Methods: Immunohistochemistry (IHC) was used to evaluate the expression of microvascular density (MVD) and EndMT markers in breast cancer. TGF-β1 was used to induce EndMT models of differentiated-endothelial breast cancer stem-like cells (BCSLCs). In vitro cell migration, proliferation and matrigel tube-formation assays, as well as in vivo nude mouse tumor-bearing model and nude mouse dorsal skinfold window chamber (DSWC) model, were utilized to investigate the effects in order to explore the mechanism of EndMT induced by TGF-β1 on breast cancer progression.

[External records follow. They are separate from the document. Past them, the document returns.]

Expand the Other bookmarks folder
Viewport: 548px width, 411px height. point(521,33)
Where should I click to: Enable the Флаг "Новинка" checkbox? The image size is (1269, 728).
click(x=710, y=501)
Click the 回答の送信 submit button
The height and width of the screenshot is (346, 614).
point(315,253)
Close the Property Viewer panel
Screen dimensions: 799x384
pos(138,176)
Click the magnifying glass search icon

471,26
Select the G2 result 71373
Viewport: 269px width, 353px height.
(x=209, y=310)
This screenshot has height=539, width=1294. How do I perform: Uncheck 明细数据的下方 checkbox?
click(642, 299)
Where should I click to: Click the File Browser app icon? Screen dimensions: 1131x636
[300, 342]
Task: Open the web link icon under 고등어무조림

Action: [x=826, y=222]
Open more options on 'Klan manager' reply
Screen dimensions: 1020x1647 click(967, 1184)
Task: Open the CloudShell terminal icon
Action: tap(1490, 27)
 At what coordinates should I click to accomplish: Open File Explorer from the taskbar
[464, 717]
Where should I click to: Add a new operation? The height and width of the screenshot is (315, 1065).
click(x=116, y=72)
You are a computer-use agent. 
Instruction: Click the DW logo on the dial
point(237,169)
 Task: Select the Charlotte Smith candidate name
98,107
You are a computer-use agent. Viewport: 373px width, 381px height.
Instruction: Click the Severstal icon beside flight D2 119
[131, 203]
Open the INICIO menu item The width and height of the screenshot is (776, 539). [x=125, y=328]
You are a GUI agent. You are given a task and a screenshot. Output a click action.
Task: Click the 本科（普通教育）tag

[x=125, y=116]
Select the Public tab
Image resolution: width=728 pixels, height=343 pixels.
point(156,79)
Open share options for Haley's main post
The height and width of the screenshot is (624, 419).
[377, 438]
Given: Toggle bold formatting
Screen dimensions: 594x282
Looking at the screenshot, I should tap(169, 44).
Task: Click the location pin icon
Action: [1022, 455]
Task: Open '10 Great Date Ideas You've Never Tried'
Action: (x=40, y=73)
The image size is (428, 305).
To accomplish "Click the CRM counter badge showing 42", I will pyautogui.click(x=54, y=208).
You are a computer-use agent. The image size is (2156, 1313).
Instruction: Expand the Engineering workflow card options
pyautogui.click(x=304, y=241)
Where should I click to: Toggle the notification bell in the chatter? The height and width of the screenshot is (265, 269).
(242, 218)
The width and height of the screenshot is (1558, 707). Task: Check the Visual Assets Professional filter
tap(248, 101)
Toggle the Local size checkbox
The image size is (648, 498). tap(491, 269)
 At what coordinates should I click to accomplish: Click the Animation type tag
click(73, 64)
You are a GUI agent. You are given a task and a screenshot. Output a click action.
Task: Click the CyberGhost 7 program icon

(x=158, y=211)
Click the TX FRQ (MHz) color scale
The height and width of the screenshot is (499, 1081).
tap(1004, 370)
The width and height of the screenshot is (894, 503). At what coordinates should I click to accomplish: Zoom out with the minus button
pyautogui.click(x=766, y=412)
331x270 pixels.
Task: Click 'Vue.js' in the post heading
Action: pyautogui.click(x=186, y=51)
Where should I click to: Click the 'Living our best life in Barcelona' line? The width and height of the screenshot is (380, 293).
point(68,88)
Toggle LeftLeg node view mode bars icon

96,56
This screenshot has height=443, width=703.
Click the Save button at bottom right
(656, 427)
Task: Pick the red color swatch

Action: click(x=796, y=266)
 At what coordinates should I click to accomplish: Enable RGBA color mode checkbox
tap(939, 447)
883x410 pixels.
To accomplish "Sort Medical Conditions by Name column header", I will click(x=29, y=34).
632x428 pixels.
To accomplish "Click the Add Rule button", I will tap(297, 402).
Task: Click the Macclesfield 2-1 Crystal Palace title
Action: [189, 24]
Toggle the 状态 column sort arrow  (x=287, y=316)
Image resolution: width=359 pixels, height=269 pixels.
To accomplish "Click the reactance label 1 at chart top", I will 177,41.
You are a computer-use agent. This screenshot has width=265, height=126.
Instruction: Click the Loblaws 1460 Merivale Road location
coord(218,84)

Results: In this study, we demonstrated that the EndMT markers were positively associated with MVD indicating unfavorable prognosis of invasive ductal carcinoma (IDC) patients. Functionally, TGF-β1 promoted migration, proliferation and angiogenesis of differentiated-endothelial BCSLCs by inducing EndMT in vitro and promoted tumor growth and angiogenesis in vivo. Mechanically, we revealed TGF-β1 induced EndMT by activation of TGF-β and Notch signaling pathways with increase of p-Smad2/3 and Notch1 expression. Moreover, we found Snail and Slug were key factors of TGF-β and Notch signaling pathways.

Conclusion: Our findings elucidated the mechanism of TGF-β1 in the promotion of angiogenesis and progression by EndMT in breast cancer.

Keywords: BCSLC; EndMT; TGF-β1; angiogenesis; breast cancer; dorsal skinfold window chamber.